Sunday, February 07, 2010

I have ranked the top 68 television shows of the '00s, and will be presenting them, one-by-one, starting with 68 and working down. The rankings are more or less based on the show's popularity, it's cult status, it's critical acclaim, and my personal liking of it, with a heavy dose of arbitrariness added in. If a show was a big enough phenomena, I'll keep it on the list - but if I don't like it, I may drop it some spots. One other caveat - these are primetime shows (I apologize if I put a cable show that wasn't, I thought they were all primetime shows - the main point of this is just that no talk shows, no Colbert and Daily show that would be on otherwise).


40: Will and Grace




To be honest, and probably not all that surprisingly, I didn't see that much Will and Grace on TV. I saw it as more or less an ally of Friends in the war between Friends and Seinfeld to control NBC's Must See Thursday night TV, and with Will and Grace coming on the year Seinfeld was gone, it was clear who had won - the newer, younger Kobe (Friends) would stay and be the king of Thursday night, while the older, veteran Shaq (Seinfeld) would be traded (well, it finished, and of its own accord really - could have gone on for as long as it wanted). Friends was assembling allies now that Thursday night was its own and saw a potential strong ally in Will and Grace, and indeed Will and Grace held onto a Must See TV Thursday spot longer than anyone would besides Friends and Seinfeld (until maybe the Office beats it out eventually, maybe (and also is it as amazing to anyone else how long Thursday night has managed to last as the premier comedy programming night for NBC - wikipedia even has an entry about it - in almost thirty years, even as the shows changed, the night has lived on - and we all know about the legendary trouble NBC had during the 90s and early '00s NBC had trying to fill the night out around Seinfeld, Friends, and yes, later Will and Grace - sure we remember Jesse and Veronica's Closet - but what about Leah Remini in "Fired Up" with a winning tagline like "First she got fired, then she got fired up." or "Battery Park" starring Elizabeth Perkins of minor Weeds fame, about which all wiki has to say is that it's about a police department and that "Seven episodes are registered with the United States Copyright Office." and Leap of Faith, the midseason replacement for Inside Schwartz, which apparently stars a bunch of kind of famous people - Sarah Paulson, Tim Meadows, House's Lisa Edelstein, Veronica Mars/Party Down's Ken Marino, and Regina King and yet the best info IMDB has about the show is the User Comment tagline, "Finding this show funny would be a HUGE Leap of Faith!!!" along with lines from that comment such as - " I tried to be as open-minded and receptive as possible, but I think Schindler's List had more humor than this piece of schlock.")

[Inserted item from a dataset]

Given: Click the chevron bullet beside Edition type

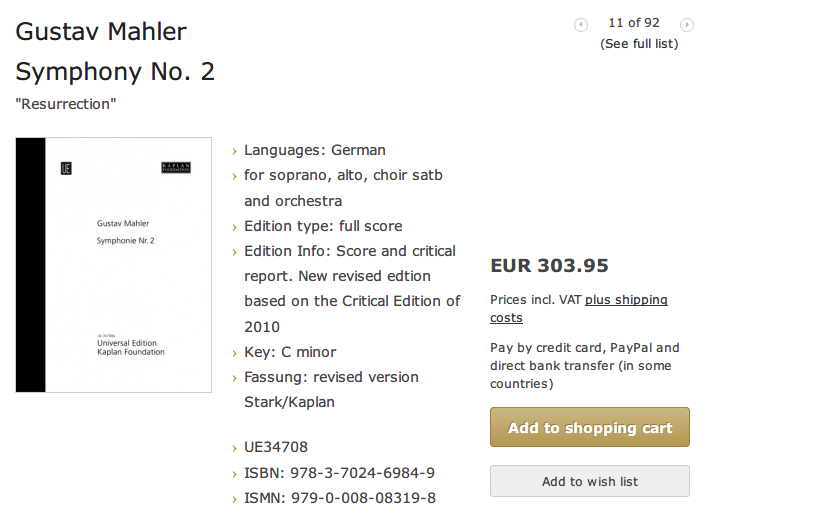Looking at the screenshot, I should 235,227.

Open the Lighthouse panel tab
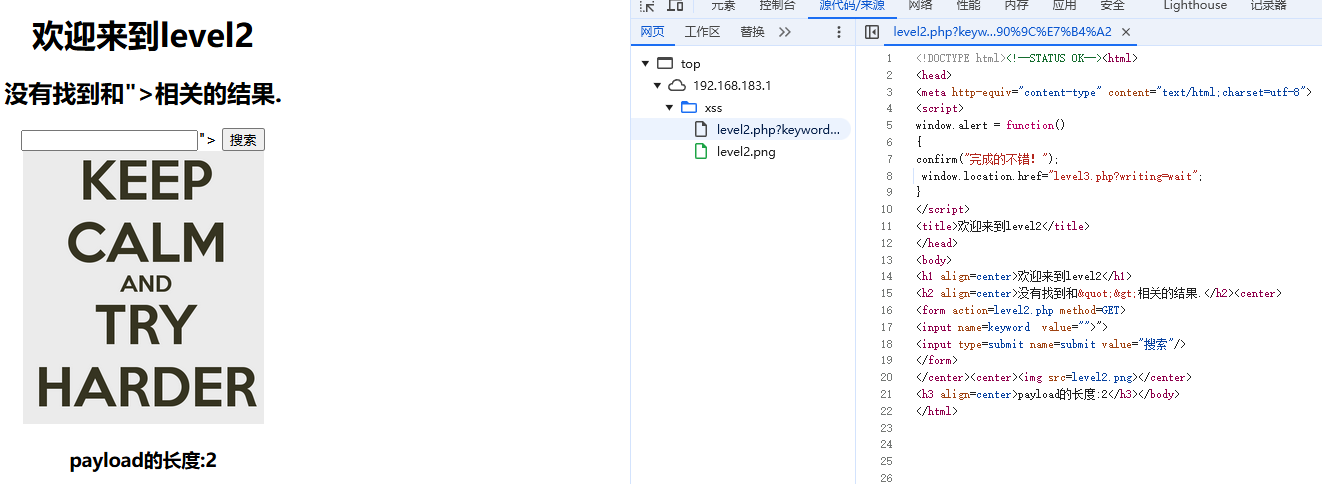1194,6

So, back onto Will and Grace. Way back in my entry on Queer Eye I mentioned that Queer Eye and another show paved the way for gays into the television mainstream, and Will and Grace is indeed, that show. I honestly don't have all that much to say about it - like Queer Eye, it got mixed reception from the gay community - yay for putting gay characters at the center of a show on network TV, nay be still containing many of the same stereotypes, blah, blah, blah. When it started I didn't think there was any chance of it becoming the monster it became,
further devaluing the Emmys by not only winning one for best series, but also becoming one of three shows (impress your friends: Golden Girls and All in the Family are the others) where all the principals of the show - in this case, Debra Messing, Eric McCormack, Sean Hayes and Megan Mullaly all won at least one Emmy for acting.

Other than that, was is there really - it was a sitcom, it did especially well amongst the 18-49 crowd, it was the first TV success for Debra Messing after the failure of Ned and Stacey and the even more short-lived Prey (I think I'm the only one who even saw an episode of that show.) It also had to survive the incredibly annoying voice of Megan Mullaly (who has now been cast on my beloved Party Down, but I have faith that Rob Thomas will redeem her).

Also, apparently it has, what I find a really strange, and kind of depressing final episode. Apparently Will and Grace stop living together and don't talk for a period of about fifteen years while their respective kids grow up. Now, at the end of course, their kids somehow meet and marry, leading to a reconciliation, but still, that's fifteen years best friends and roommate didn't talk to each other. That qualifies as depressing in my book.

That's about all, #40.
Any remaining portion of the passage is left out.